Civil War and WW I veteran (1844-1939)

John William Boucher (December 20, 1844 – February 27, 1939) was a Canadian-American American Civil War veteran and one of only two Civil War veterans to fight in World War I, with the other being Peter Conover Hains.

== Early life ==

Boucher was born in Ontario, British Canada. When John's father died in 1850, he was sent to a boarding school near the Canada–United States border.

== Civil War ==
When the American Civil War broke out in 1861, Boucher sneaked into Michigan and enlisted in Detroit and was mustered into Company U of the Michigan 24th Infantry Regiment in September 1864. He was transferred to the 25th Michigan Regiment and fought in the Battle of Nashville in Tennessee.
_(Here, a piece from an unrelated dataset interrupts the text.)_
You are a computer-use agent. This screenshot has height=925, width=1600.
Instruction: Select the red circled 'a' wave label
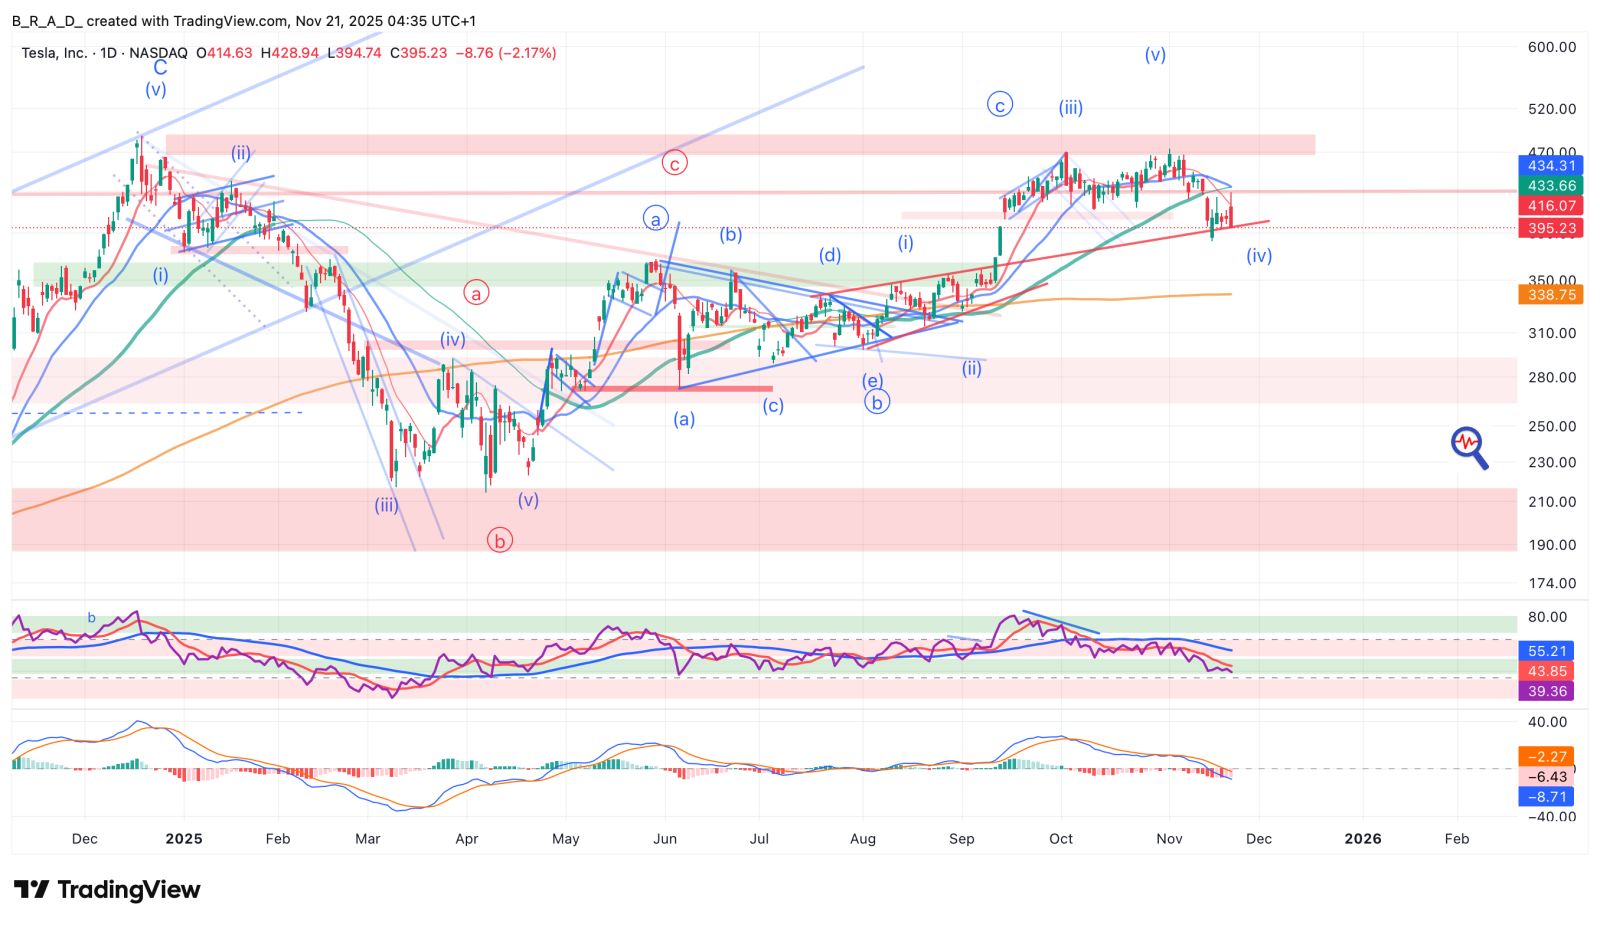pyautogui.click(x=476, y=293)
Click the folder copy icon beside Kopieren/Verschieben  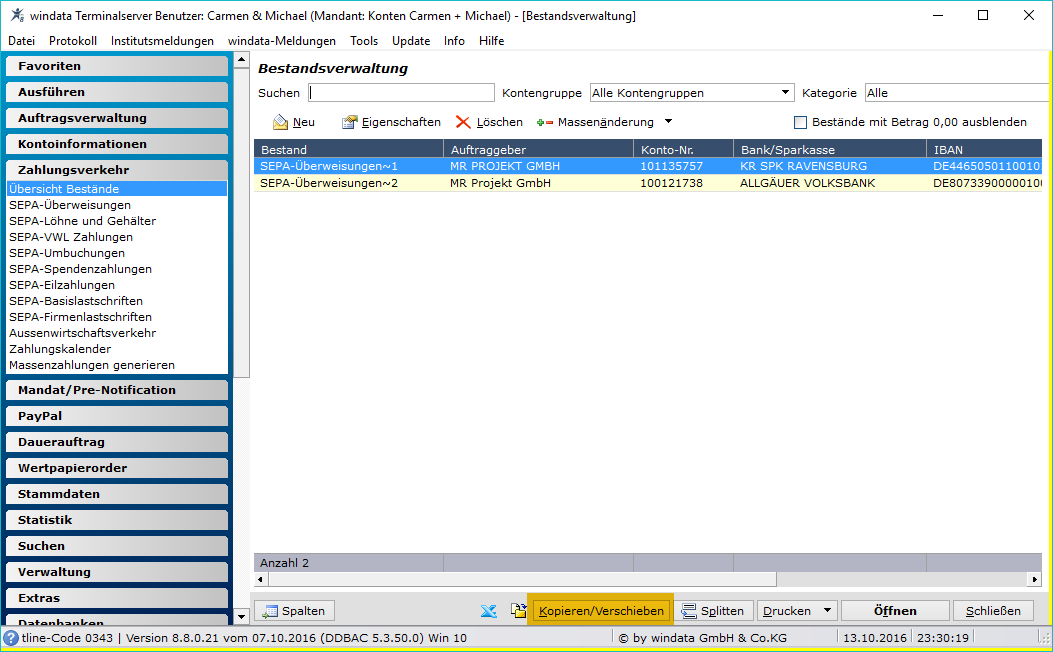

Boucher was discharged on October 26, 1864, in Jackson, Michigan.

== Post Civil War ==
Following his service in Michigan, Boucher moved back to Canada and started a family and worked various odd jobs including as a surveyor, baggageman and freight conductor for multiple railroads, carriage factory worker in Gananoque, Ontario, a guide for the St. Lawrence River. Boucher's wife died in 1898, while visiting St. Louis, Missouri, leaving John a widow when he was 54 years old.

== World War I ==
By the time World War I broke out, Boucher was 69 and by the time Boucher began to think about enlisting, he was 72. In January 1917, Boucher passed the physical exam, stated that he was 48 years old, and became a sapper. Boucher served on the Western Front for only a few months before his true age was discovered by Red Cross personnel and he was discharged.

== Later years ==
When Boucher's story became known to the press, he was hailed across England, Canada and the United States as a hero and Boucher was personally invited to Buckingham Palace and spoke with King George V. Upon his return to North America, he began to go on tour across the Eastern and Southern United States to raise American support for the war. In 1919, Syracuse, New York and joined the American Legion. In 1920, he became an official U.S. citizen and on February 27, 1939, Boucher died while visiting Miami, Florida for the winter.